Thursday, January 8, 2009

Victor Jara

"Fences that fail and fall to the ground
  Bearing the fruit from Jara's hands."
--Calexico

On Calexico's latest record, "Carried To Dust", the opening song is titled, "Victor Jara's Hands" which was intriguing to me enough but the only investigating I did was ask my wife (who is from Mexico) if she had ever heard of him.  She hadn't but she likes Celine Dion, so I at least got that going for me, which is nice . . . I guess (rolling my eyes).  Recently I began reading a book by Pablo Neruda's widow, Matilde Urrutia, "My Life With Pablo Neruda".  The opening chapter begins at the end of her life with Pablo Neruda in their homeland of Chile with the U.S. backed September 11 1973 coup  when Augusto Pinochet overthrew the democratically elected socialist president, Salvador Allende.  It was during this chapter I saw Victor Jara's name again. As I always say, "If two or more people say I look like a horse, I had better start looking in the mirror."  Or in this case, if I see two or more Victor Jara references I had better start investigating.
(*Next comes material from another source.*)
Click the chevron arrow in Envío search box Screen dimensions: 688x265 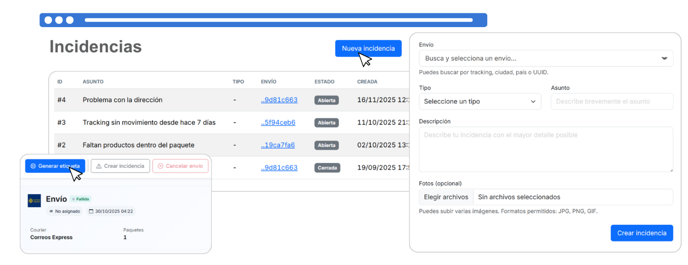(664, 58)
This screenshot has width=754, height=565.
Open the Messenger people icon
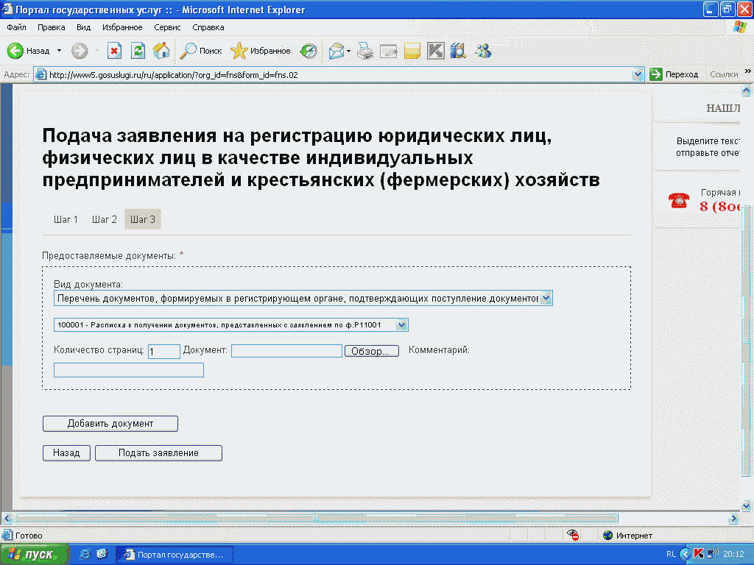pos(483,51)
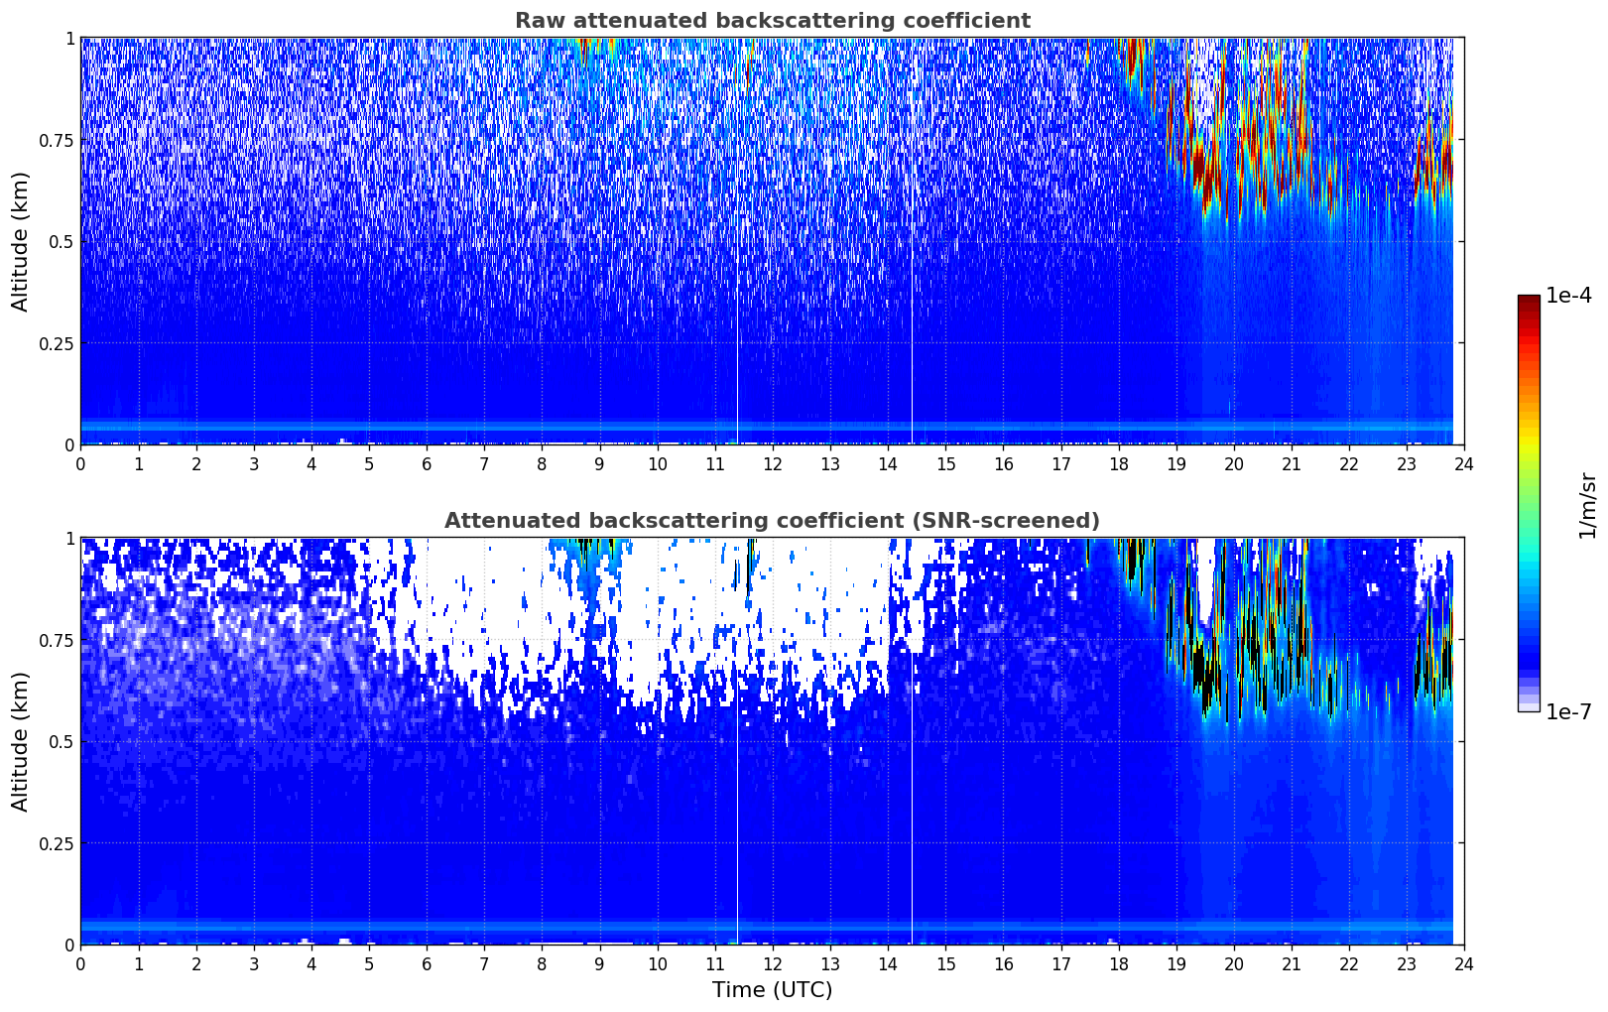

Victor Jara was a singer-songwriter, teacher, poet,  political activist, and a native of Chile.  In the days following the coup Jara was publicly killed on September 15, 1973.  He was, more or less, mutilated, in Chile Stadium.  This stadium was later renamed "Estadio Victor Jara" in 2003. Legend has it the military forces cut off his hands as he began to sing protest songs.  "They are killing people."  Neruda would say before his own death in 1973, "How can you not know what happened to Victor Jara?  He is one of the mutilated, they destroyed his hands.  The body of Victor Jara, mutilated, how can you not know?  Oh my God!  If this is how they kill a songbird . . . and they say he sang and sang, which riled the soldiers." Urrutia recalled this moment in her memoirs.  Neruda, who was battling cancer but making progress died himself on September 23, 1973, indirectly as a result of this coup.  Matilde Urritia had been trying to keep disturbing news from Neruda in fear it would send him further spiraling but he found out anyway.  This explains his incredulousness to Urritia in not knowing about Jara.

In my research I also found out that Jara's name is paid homage in several song including The Clash's "Washington Bullets",
"As every cell in Chile will tell, the cries of tortured men, remember Allende in the days before, before the army came, please remember Victor Jara, in the Santiago Sadium, es verdad, those Washington Bullets again." 
I think The Clash just said in just a few song lyrics what others try to say in entire books, or er, um . . . blogs.  Jara is also mentioned in songs by U2 (One Tree Hill) and Arlo Guthrie.   Folksinger Phil Ochs, who had performed with Jara in South America, organized a benefit in Jara's memory in 1974 titled "In memory of Salvador Allende" which included the likes of Bob Dylan, Arlo Guthrie, and Pete Seeger.

One cannot under-estimate the educational powers of music.  All it takes is to hear a song, get an ounce of curiosity, do a little research, and you become richer as a result.  I think Bruce Springsteen summed it up best in his song, "No Surrender".

"We learned more from a three minute record than we ever learned in school."